And so we come full circle.  Ladies and Gentleman, allow me to introduce you to the real life eggplant emoji. Or aubergine if you prefer. Launched in March 2016, London-based Eggplant Mail sends personalised eggplants globally. For a fee of £6.99, customers can order an eggplant, create a personal message to be written on the vegetable, and have it delivered worldwide. The humorous business concept was inspired by the apparent popularity of the eggplant emoji. The site promises to be “100% phallic, 100% disturbing” and claims to be bringing the eggplant emoji back to life, after overuse in texting. The interesting thing about it is that the site is anonymous, so transfers some of the anonymity of online to the real world.

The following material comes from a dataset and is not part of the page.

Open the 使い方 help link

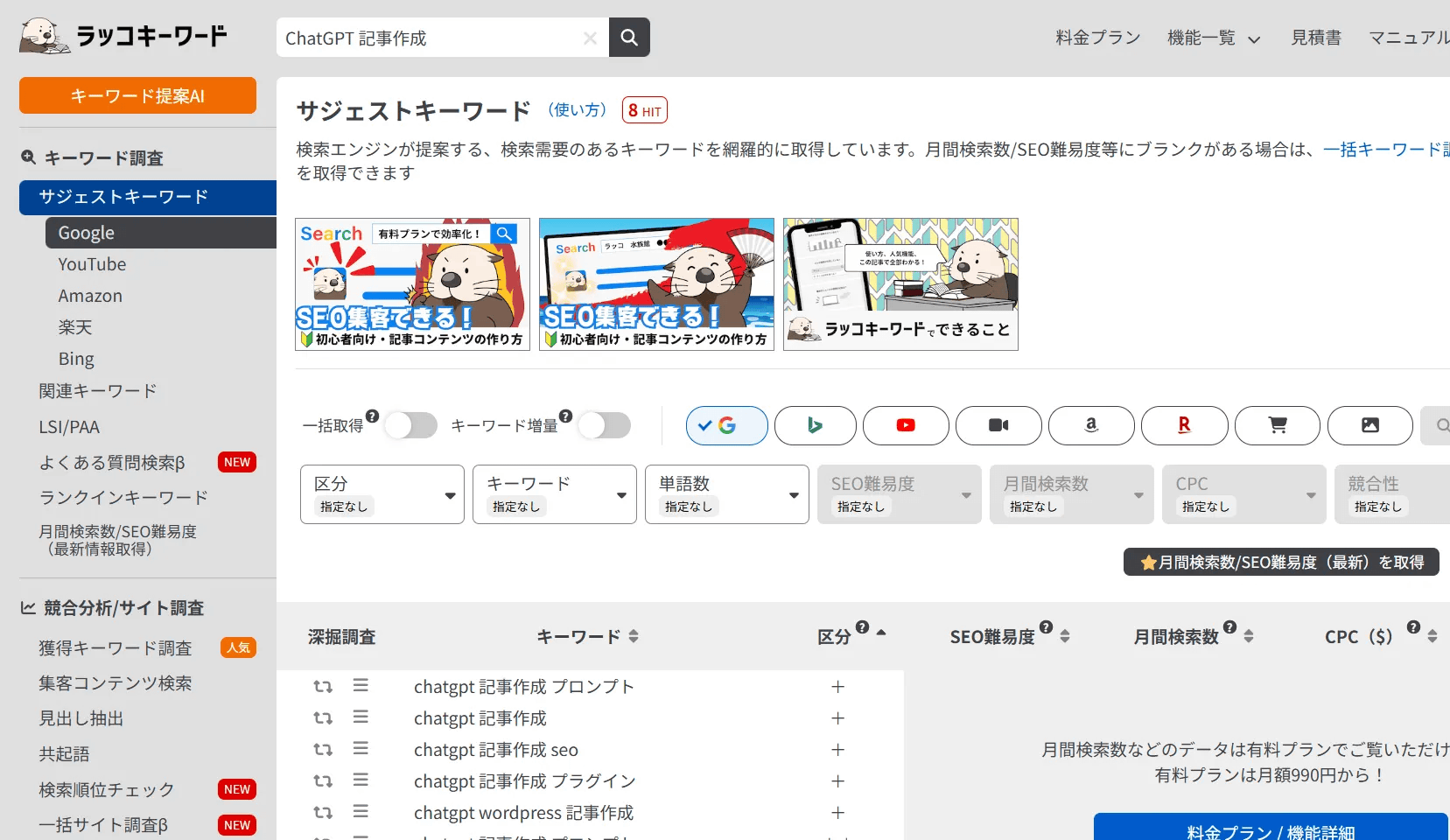pos(577,110)
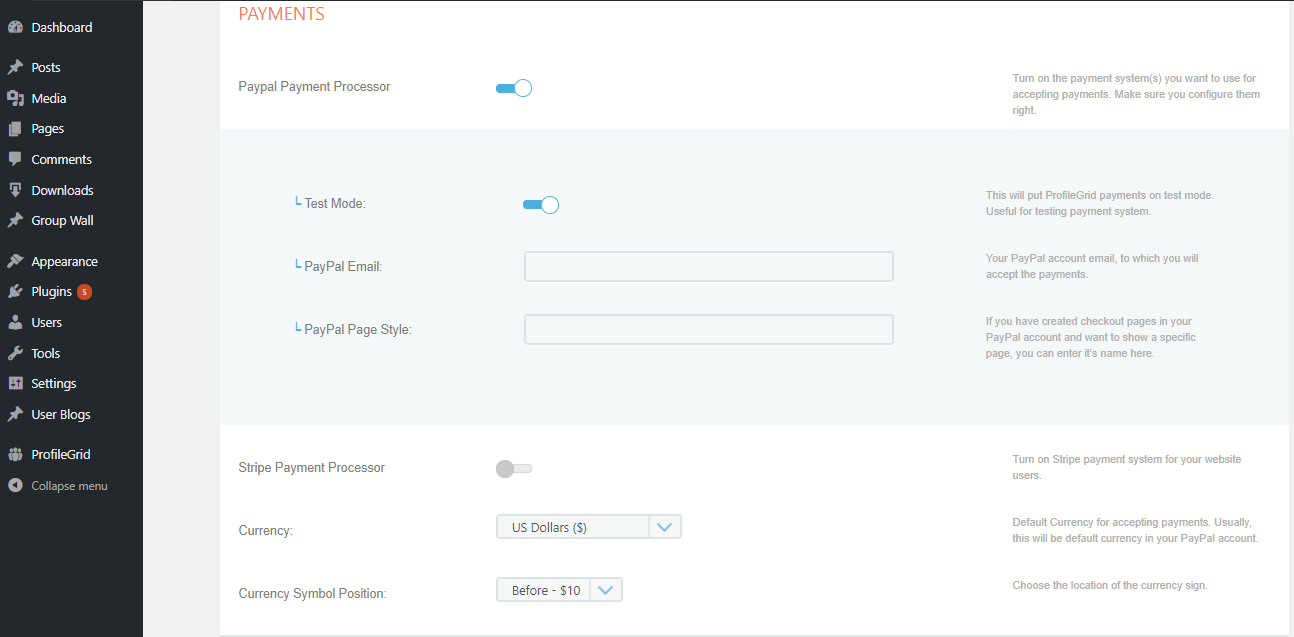Open Media library icon
This screenshot has height=637, width=1294.
pyautogui.click(x=15, y=98)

Maybe there’s more going on here than mere humour? The backlash to many a digital innovation seems to be an increase in the tangible, more archaic versions of that given thing. For example, the rise of Amazon Kindle started a trend in hardback, beautifully produced books. Similarly, vinyl is certainly having more than a moment in the age of iTunes and Spotify. According to figures released in March of this year by RIAA (Recording Industry Association of America) vinyl is making more money for the industry than free streaming platforms. Even the humble cassette tape is enjoying a come-back, with indie artists and record labels opting to release new tracks on them. Could this be a harking back to a time when life was simpler, less fast-paced and fragmented? Or maybe people really just get a kick out of eggplants.